Her father managed to emigrate to England and arranged for her to leave the Third Reich with a Kindertransport arranged by British NGOs. In March 1939 she arrived in Harwich and worked in several professions in England. In 1943 she married Dr Johann (Hans) Beer, son of the lawyer Oskar Beer. Hans had studied law at the Vienna University until 1938 and finished his studies in England. He was later able to work as British lawyer. The couple later lived in an apartment at Gray's Inn in London and in a manor house in Deal, Kent.
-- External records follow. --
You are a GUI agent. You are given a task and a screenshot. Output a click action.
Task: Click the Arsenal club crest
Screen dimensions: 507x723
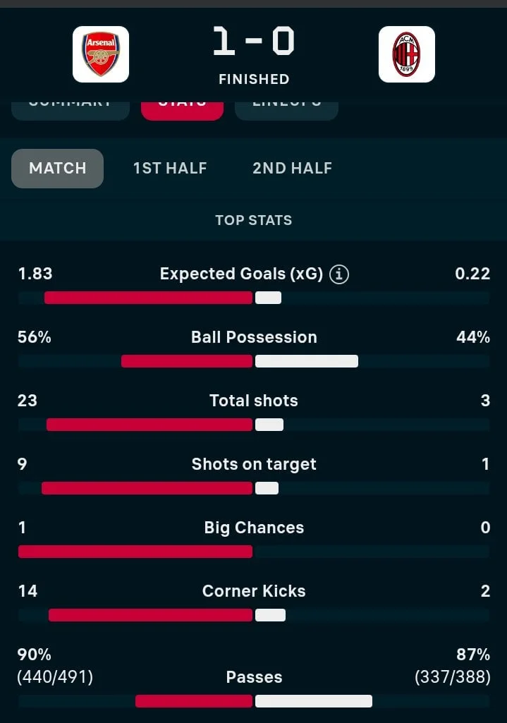[101, 54]
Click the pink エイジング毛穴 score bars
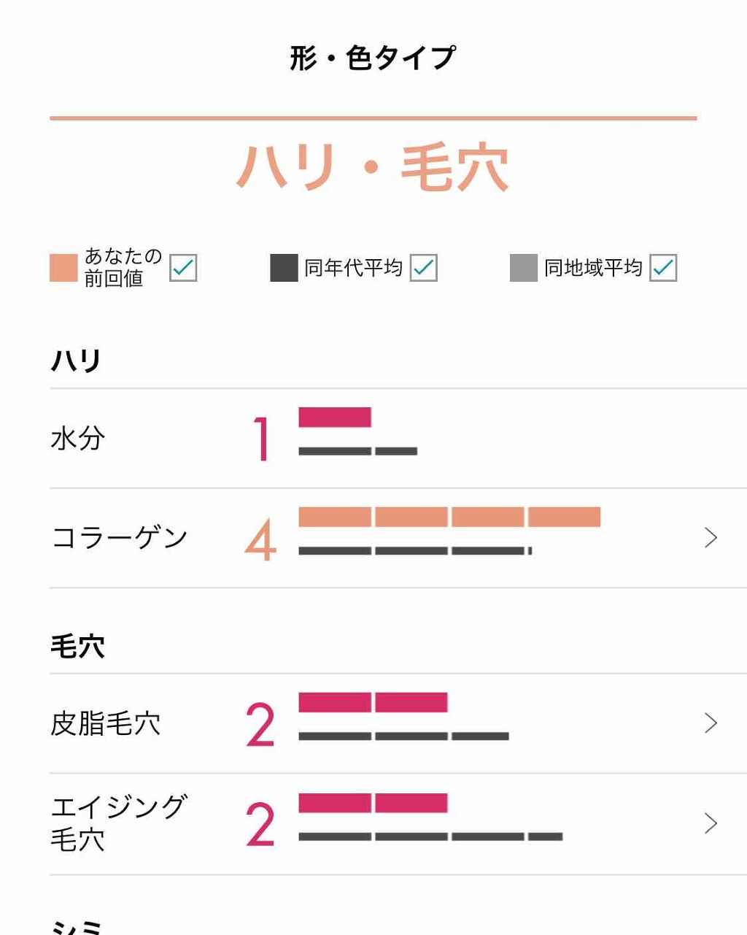 (x=372, y=804)
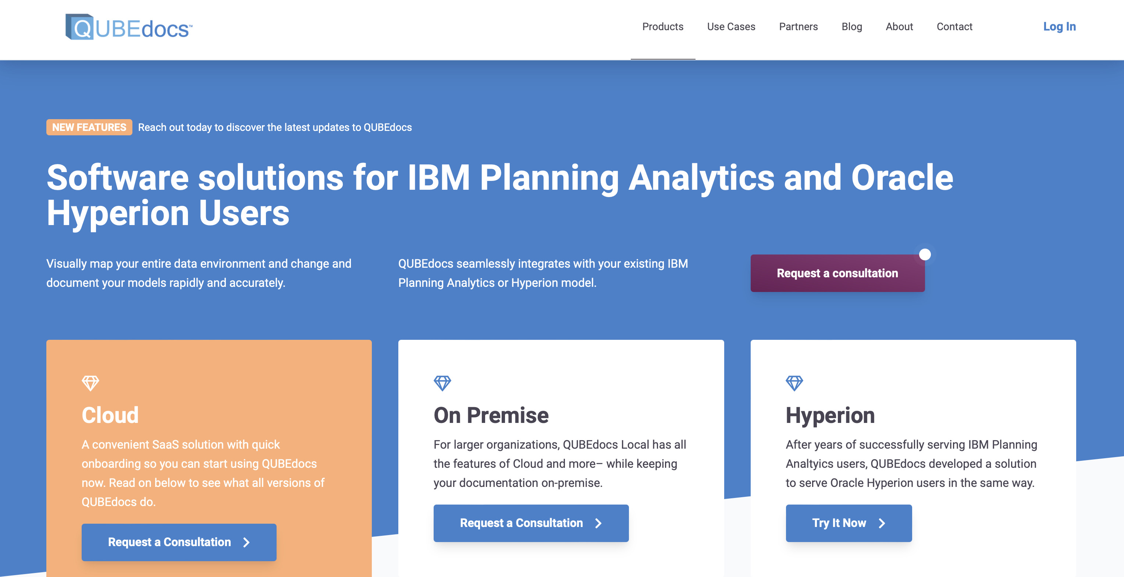The width and height of the screenshot is (1124, 577).
Task: Click the diamond icon on the On Premise card
Action: click(443, 382)
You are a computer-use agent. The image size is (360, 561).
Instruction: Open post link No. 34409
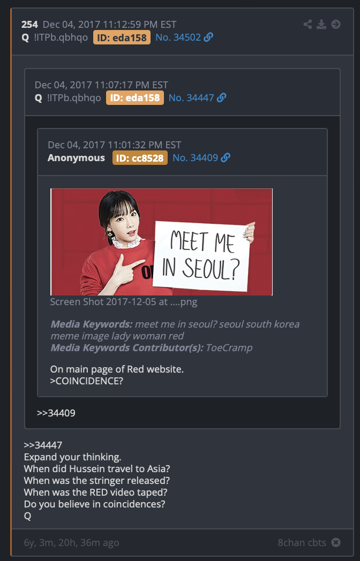[195, 158]
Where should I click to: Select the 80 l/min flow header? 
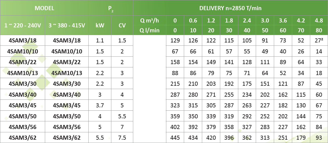tap(319, 30)
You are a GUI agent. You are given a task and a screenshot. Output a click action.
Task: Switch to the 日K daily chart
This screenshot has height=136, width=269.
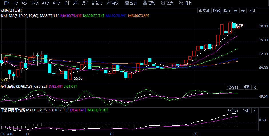pos(6,3)
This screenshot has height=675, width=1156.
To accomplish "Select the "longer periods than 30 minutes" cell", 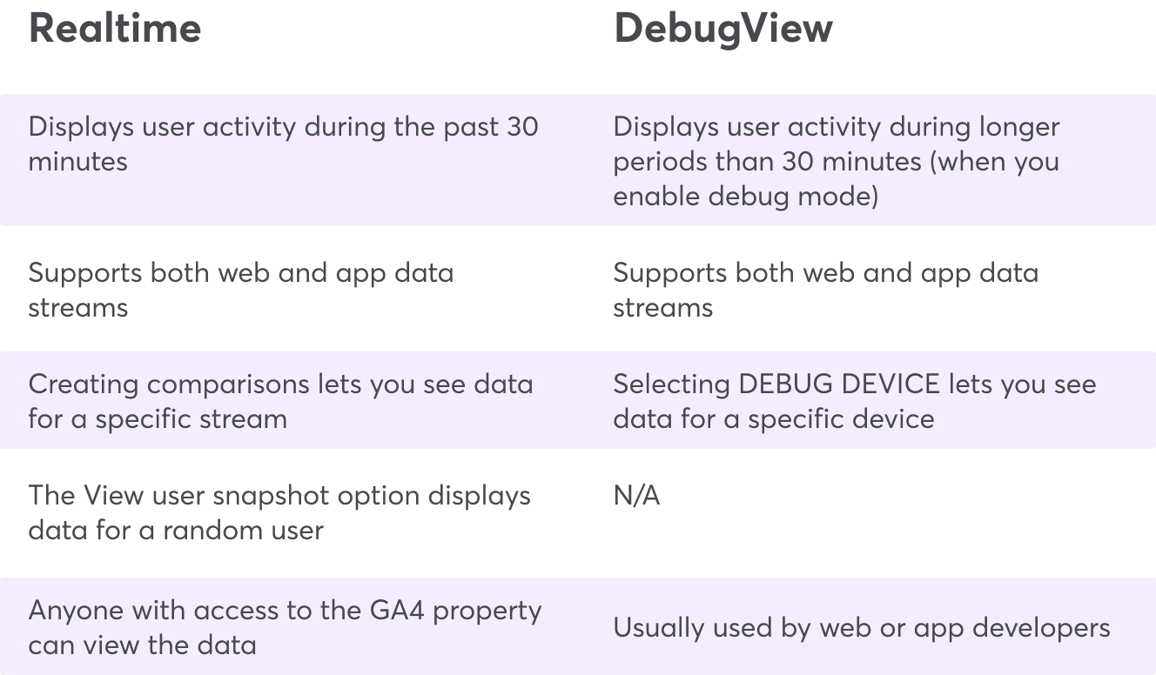I will (836, 161).
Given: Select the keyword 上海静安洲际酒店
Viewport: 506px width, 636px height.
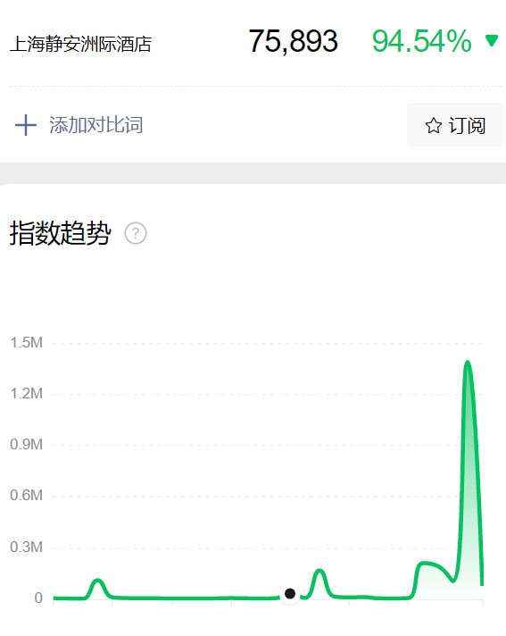Looking at the screenshot, I should pyautogui.click(x=80, y=44).
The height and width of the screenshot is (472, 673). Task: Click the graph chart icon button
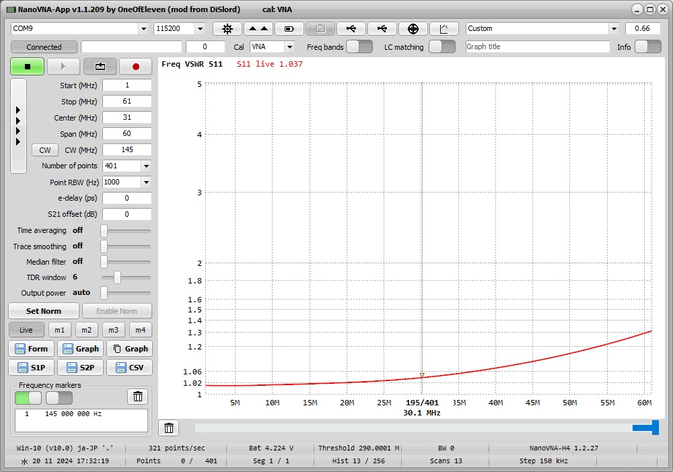point(444,29)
She worked in advertising and public relations, and after the war she was successful with her cookery books and her journalistic work, e.g. for the Daily Telegraph and Vogue. She travelled to Austria at least once a year and kept the typical Viennese German useful to describe the secrets of Viennese cuisine. Her husband died in 1981 in their manor house, during a fire which he could not escape in his wheelchair. She died in Deal in 2010.

==Works==
- Ice Cream Dishes, 1952
- Sandwiches for Parties and Picnics, 1953
- Classic Austrian Cooking, 1954
- Beer, Gretel (1977). "The Diabetic Gourmet"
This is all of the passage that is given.